The magnetohydrodynamics (MHD) model describes the dynamics of charged fluids in the presence of electromagnetic fields. MHD models are used to describe important phenomena in the natural world (e.g., solar flares, astrophysical magnetic field generation, Earth’s magnetosphere interaction with the solar wind) and in technological applications (e.g., spacecraft propulsion, magnetically confined plasma for fusion energy devices such as tokamak reactors (e.g. ITER), and plasma dynamics in pulsed reactors such as Sandia’s Z-pinch device). We have an active research program to develop advanced computational formulations and solution methods for multiphysics MHD, and we deploy the results of this research in our large-scale massively parallel MHD simulation codes.

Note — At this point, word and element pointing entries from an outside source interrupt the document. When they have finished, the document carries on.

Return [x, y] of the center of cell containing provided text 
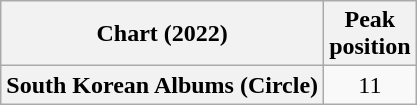
11 [370, 85]
Chart (2022) [162, 34]
South Korean Albums (Circle) [162, 85]
Peakposition [370, 34]
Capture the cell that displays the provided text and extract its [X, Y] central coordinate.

The mathematical basis for the continuum modeling of MHD systems is the solution of the governing partial differential equations (PDEs) describing conservation of mass, momentum, and energy, augmented by Maxwell’s equations for the electric and magnetic field. This system of PDEs is non-self adjoint, strongly coupled, highly nonlinear, and characterized by multiple physical phenomena that span a very large range of length- and time-scales. These interacting, nonlinear multiple time-scale physical mechanisms can balance to produce steady-state behavior, nearly balance to evolve a solution on a dynamical time scale that is long relative to the component time-scales, or can be dominated by just a few fast modes. These characteristics make the scalable, robust, accurate, and efficient computational solution of these systems over relevant dynamical time scales of interest extremely challenging.

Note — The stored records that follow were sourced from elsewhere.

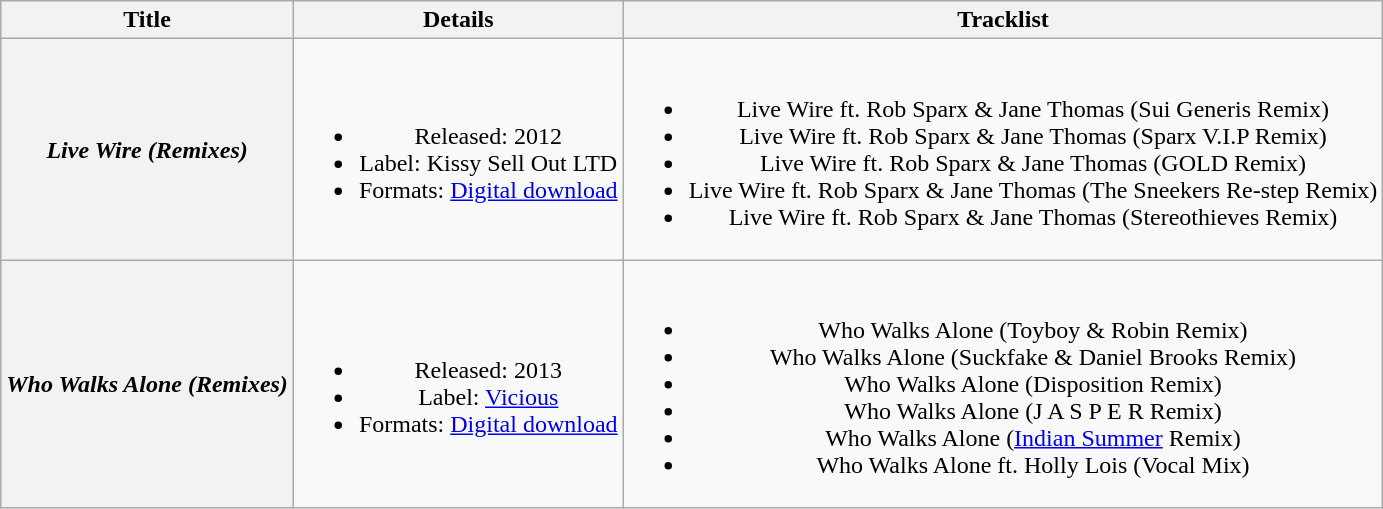
Details [458, 20]
Title [148, 20]
Tracklist [1003, 20]
Live Wire (Remixes) [148, 150]
Who Walks Alone (Remixes) [148, 384]
Released: 2012Label: Kissy Sell Out LTDFormats: Digital download [458, 150]
Released: 2013Label: ViciousFormats: Digital download [458, 384]
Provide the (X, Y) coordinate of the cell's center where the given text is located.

Our production MHD capabilities are contained within a family of multiphysics codes known as ALEGRA*. The codes — including ALEGRA, ALEGRA-MHD, ALEGRA-HEDP and ALEGRA-EMMA — constitute an extensive set of physics modeling capabilities built on software in the Nevada framework and third-party libraries. They simulate large deformations and strong shock physics including solid dynamics in an Arbitrary Lagrangian-Eulerian methodology as well as magnetics, magnetohydrodynamics, electromechanics and a wide range of phenomena for high-energy physics applications. Our principal customers have applied these codes in a variety of Z-pinch physics experiment designs and applications, in the development of advanced armor concepts, and in numerous National Security programs. Research and development in advanced methods, including code frameworks, large scale inline meshing, multiscale lagrangian hydrodynamics, resistive magnetohydrodynamic methods, material interface reconstruction, and code verification and validation, keeps the software on the cutting edge of high performance computing.
We also conduct research and development of advanced computational formulations and solution methods for challenging multiple-time-scale multiphysics MHD systems. For multiple-time-scale systems, fully-implicit methods can be an attractive choice that can often provide unconditionally-stable time integration techniques. The stability of these methods, however, comes at a cost, as these techniques generate large and highly nonlinear sparse systems of equations that must be solved at each time step. In the context of MHD, the dominant computational solution strategy has been the use of explicit, semi-implicit, and operator-splitting time integration methods. With the exception of fully-explicit strategies, which are limited by severe stability restrictions to follow the fastest component time scale, all these temporal integration methods include some implicitness to enable a more efficient solution of MHD systems. Such implicitness is aimed at removing one or more sources of numerical stiffness in the problem, either from parabolic diffusion or from fast wave phenomena. While these types of techniques currently form the basis for most production-level resistive MHD simulation tools, a number of outstanding numerical and computational issues remain. These include conditional stability limits, operator-splitting-type errors, heuristic time-step-controls and limited temporal orders of accuracy.
In our DOE Advanced Scientific Computing Research Applied Math Program funded research** we are pursuing the development and evaluation of
- higher-order-accurate, scalable, and efficient fully-implicit formulations for resistive and extended MHD with coupled multiphysics effects (e.g. anisotropic transport, multiple temperatures, coupled radiation-diffusion models, etc.),
- stable and accurate spatial discretizations based on unstructured mesh FE approximations that allow efficient enforcement of physical constraints (e.g. conservation, positivity preservation, div B = 0, etc),
- strongly coupled Newton-Krylov nonlinear solver with new physics-based and approximate block factorization preconditioners that enable scalable multilevel sub-block solvers,
- new mathematical algorithms and computer science techniques to effectively utilize extreme-scale resources with very high-core counts and high-concurrency node architectures.
To enable the research described above SNL has developed a very flexible multiphysics MHD simulation code, Drekar::XMHD that enables the development of new multiphysics MHD models and allows the rapid prototyping of new computational formulations and solution methods on large-scale parallel machines. This code has been demonstrated to weak-scale on a Cray XK7 and an IBM BG/Q on up to 128K and 256K cores (respectively). Recently we have also carried out strong scaling studies on up to 500,000 cores of an IBM BG/Q for a fully-coupled Krylov/AMG V-cycle linear solver that is a critical kernel for scalable solution of MHD systems.